Once the chair was back on safe ground, I transferred to it and drove it around a bit. Sure enough, it was noticeably quieter. Not absolutely silent, which is fine—I’m not of the old-school “chairs should be seen but not heard” mindset—but enough of an improvement that I had to ask for reassurance that the problem was truly resolved a mere three or four times.
That the technician didn’t seem particularly curious as to why my month-old casters had been clogged with a doll-wig’s worth of tresses is perhaps indication that he’s seen some wild stuff in his years in his profession of choice. I, however, was racking my brain trying to figure it out.
He was packing up to leave, and I was running my fingers over my craniotomy ridge and thus through my hair as I absentmindedly do when I’m trying to spur my brain into action, when it came to me.
“Oh geez,” I said. “I got a haircut a few weeks ago. I must not have noticed that they hadn’t swept up and driven through the trimmings.”
That’s right: I jammed up my casters with hair garbage. It all made sense now—the uniformity, the length, the just-washed appearance, the interspersed blond (the woman seated next to me had just endured a dye job). At least I’d been pleased with the splurgey cut, which I’d justified to myself as being part of my ongoing bid to define a personal aesthetic. I was practically high with relief. There’s no better drug than being handed back one’s mobility.
So while I won’t reveal what a good haircut goes for these days, nor will I disclose how much I spent on the service call, I will reveal that the emotional cost of both is a week of wheelchair-related anxiety compensated by a good chuckle shared with a technician you see so often you’ve formed a context-specific friendship. And also by a story to repeat ad nauseam to anyone polite enough to tolerate listening to it—including you, I guess, so thanks.

● DATA EXCERPT
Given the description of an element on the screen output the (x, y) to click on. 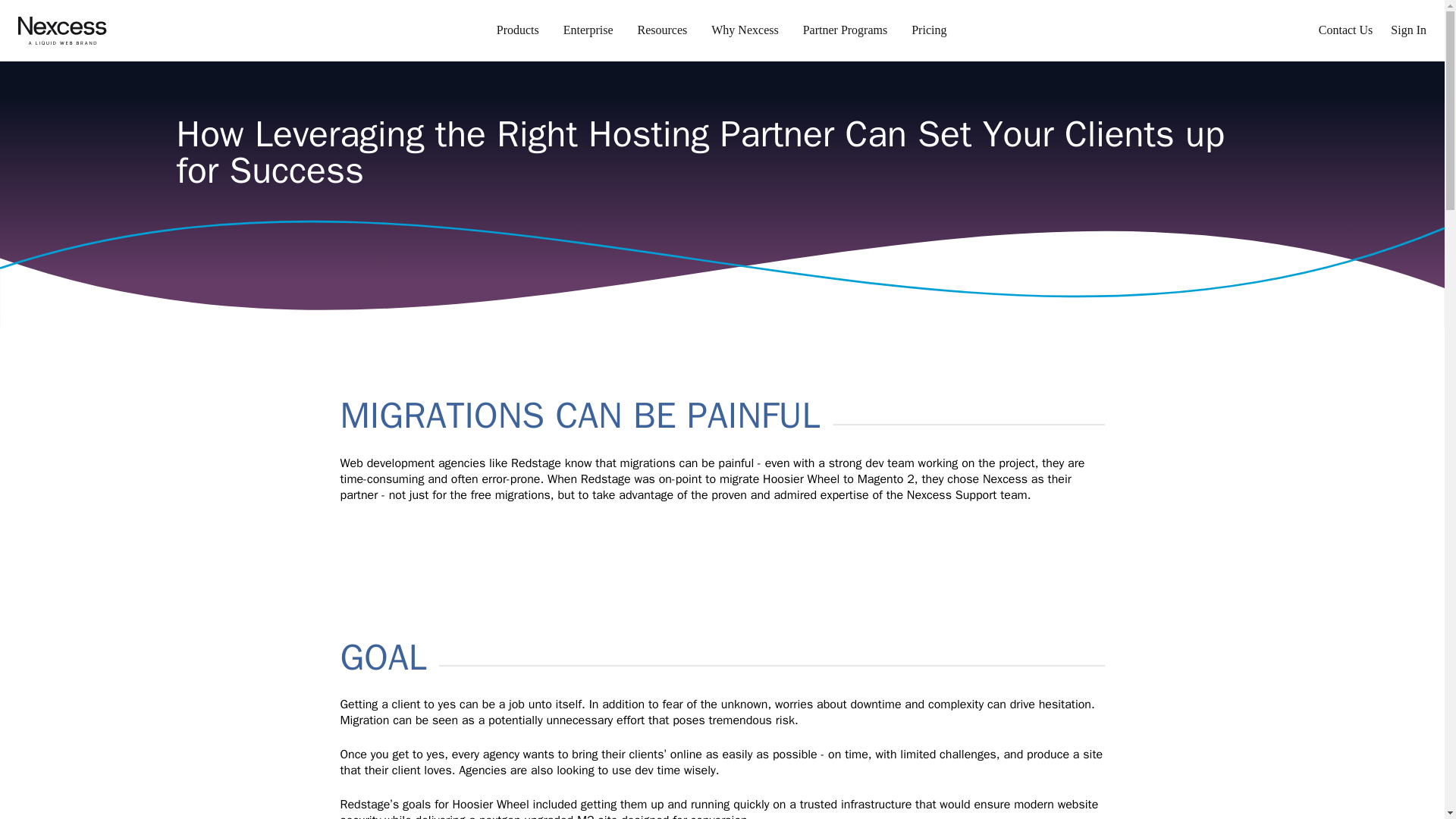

● WRITTEN INSTRUCTION
Transcribe the passage about the hair-clogged wheelchair casters word for word, starting at the words "He was packing" and stopping after "back one’s mobility.".

● ANSWER TO THIS TASK
He was packing up to leave, and I was running my fingers over my craniotomy ridge and thus through my hair as I absentmindedly do when I’m trying to spur my brain into action, when it came to me.
“Oh geez,” I said. “I got a haircut a few weeks ago. I must not have noticed that they hadn’t swept up and driven through the trimmings.”
That’s right: I jammed up my casters with hair garbage. It all made sense now—the uniformity, the length, the just-washed appearance, the interspersed blond (the woman seated next to me had just endured a dye job). At least I’d been pleased with the splurgey cut, which I’d justified to myself as being part of my ongoing bid to define a personal aesthetic. I was practically high with relief. There’s no better drug than being handed back one’s mobility.